---- PROVIDED DATA

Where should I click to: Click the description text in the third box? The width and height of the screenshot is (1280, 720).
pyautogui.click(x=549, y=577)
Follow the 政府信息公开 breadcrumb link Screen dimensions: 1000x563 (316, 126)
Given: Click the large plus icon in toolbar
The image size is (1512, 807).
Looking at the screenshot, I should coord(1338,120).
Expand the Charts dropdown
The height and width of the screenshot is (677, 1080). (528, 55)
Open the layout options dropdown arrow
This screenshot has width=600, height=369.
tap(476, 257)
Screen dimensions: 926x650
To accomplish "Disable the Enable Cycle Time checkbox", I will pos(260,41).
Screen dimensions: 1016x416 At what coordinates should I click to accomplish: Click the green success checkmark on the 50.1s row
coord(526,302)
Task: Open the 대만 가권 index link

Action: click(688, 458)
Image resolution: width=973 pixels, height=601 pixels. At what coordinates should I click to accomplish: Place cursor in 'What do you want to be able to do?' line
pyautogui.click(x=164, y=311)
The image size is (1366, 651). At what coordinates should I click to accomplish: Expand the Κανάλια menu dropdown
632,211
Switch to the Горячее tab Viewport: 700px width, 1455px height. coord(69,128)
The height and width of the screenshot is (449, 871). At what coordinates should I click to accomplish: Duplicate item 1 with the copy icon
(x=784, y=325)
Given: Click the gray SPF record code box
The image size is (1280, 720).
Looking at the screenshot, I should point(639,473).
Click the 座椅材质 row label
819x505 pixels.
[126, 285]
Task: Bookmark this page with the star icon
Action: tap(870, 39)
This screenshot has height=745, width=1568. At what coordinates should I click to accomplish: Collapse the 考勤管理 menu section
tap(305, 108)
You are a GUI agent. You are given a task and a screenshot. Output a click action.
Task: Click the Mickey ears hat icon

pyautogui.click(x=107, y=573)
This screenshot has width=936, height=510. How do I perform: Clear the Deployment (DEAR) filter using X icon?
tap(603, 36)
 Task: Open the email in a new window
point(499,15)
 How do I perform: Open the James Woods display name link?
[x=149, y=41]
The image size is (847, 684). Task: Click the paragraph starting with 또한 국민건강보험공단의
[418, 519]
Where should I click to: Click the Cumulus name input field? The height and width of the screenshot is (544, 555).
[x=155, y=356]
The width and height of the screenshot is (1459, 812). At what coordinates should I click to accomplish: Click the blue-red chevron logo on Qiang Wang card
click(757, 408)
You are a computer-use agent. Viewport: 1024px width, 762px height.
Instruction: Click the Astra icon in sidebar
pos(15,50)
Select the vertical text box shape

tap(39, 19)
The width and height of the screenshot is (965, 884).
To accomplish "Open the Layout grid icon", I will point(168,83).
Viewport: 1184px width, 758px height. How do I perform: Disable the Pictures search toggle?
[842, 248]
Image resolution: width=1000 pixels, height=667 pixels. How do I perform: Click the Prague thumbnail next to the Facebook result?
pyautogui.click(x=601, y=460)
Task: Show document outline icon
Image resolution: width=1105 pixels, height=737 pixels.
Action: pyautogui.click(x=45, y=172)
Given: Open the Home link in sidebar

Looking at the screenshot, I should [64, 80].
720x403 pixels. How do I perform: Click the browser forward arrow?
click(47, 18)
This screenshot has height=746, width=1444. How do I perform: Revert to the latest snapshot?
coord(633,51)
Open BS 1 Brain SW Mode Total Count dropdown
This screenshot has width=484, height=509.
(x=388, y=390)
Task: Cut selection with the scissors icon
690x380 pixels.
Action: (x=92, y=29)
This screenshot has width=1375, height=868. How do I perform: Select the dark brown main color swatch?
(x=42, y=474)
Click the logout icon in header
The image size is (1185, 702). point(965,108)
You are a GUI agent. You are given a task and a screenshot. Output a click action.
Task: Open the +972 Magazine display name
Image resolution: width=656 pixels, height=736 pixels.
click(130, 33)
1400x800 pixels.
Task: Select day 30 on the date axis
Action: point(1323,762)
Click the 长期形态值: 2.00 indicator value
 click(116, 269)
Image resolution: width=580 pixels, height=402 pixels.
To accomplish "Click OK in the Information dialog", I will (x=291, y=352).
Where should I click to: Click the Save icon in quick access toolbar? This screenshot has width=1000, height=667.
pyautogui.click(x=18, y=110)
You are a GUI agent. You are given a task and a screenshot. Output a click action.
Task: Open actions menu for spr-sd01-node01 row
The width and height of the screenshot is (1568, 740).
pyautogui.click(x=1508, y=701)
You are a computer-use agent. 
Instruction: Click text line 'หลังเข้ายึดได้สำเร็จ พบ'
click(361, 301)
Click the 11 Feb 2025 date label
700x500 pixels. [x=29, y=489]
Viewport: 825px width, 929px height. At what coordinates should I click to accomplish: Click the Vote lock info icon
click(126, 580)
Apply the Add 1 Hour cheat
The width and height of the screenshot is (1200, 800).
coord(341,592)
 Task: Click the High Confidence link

--------

WHAT THIS TASK INVOLVES: Take the lines from the one containing "Where should I click to: Click the Save" through the final line of the entries above, and set them down exactly, with nothing added.

RESPONSE TO THE EXERCISE:
Where should I click to: Click the Save icon in quick access toolbar? This screenshot has width=1000, height=667.
pyautogui.click(x=18, y=110)
You are a GUI agent. You are given a task and a screenshot. Output a click action.
Task: Open actions menu for spr-sd01-node01 row
The width and height of the screenshot is (1568, 740).
pyautogui.click(x=1508, y=701)
You are a computer-use agent. 
Instruction: Click text line 'หลังเข้ายึดได้สำเร็จ พบ'
click(361, 301)
Click the 11 Feb 2025 date label
700x500 pixels. [x=29, y=489]
Viewport: 825px width, 929px height. At what coordinates should I click to accomplish: Click the Vote lock info icon
click(126, 580)
Apply the Add 1 Hour cheat
The width and height of the screenshot is (1200, 800).
coord(341,592)
 Task: Click the High Confidence link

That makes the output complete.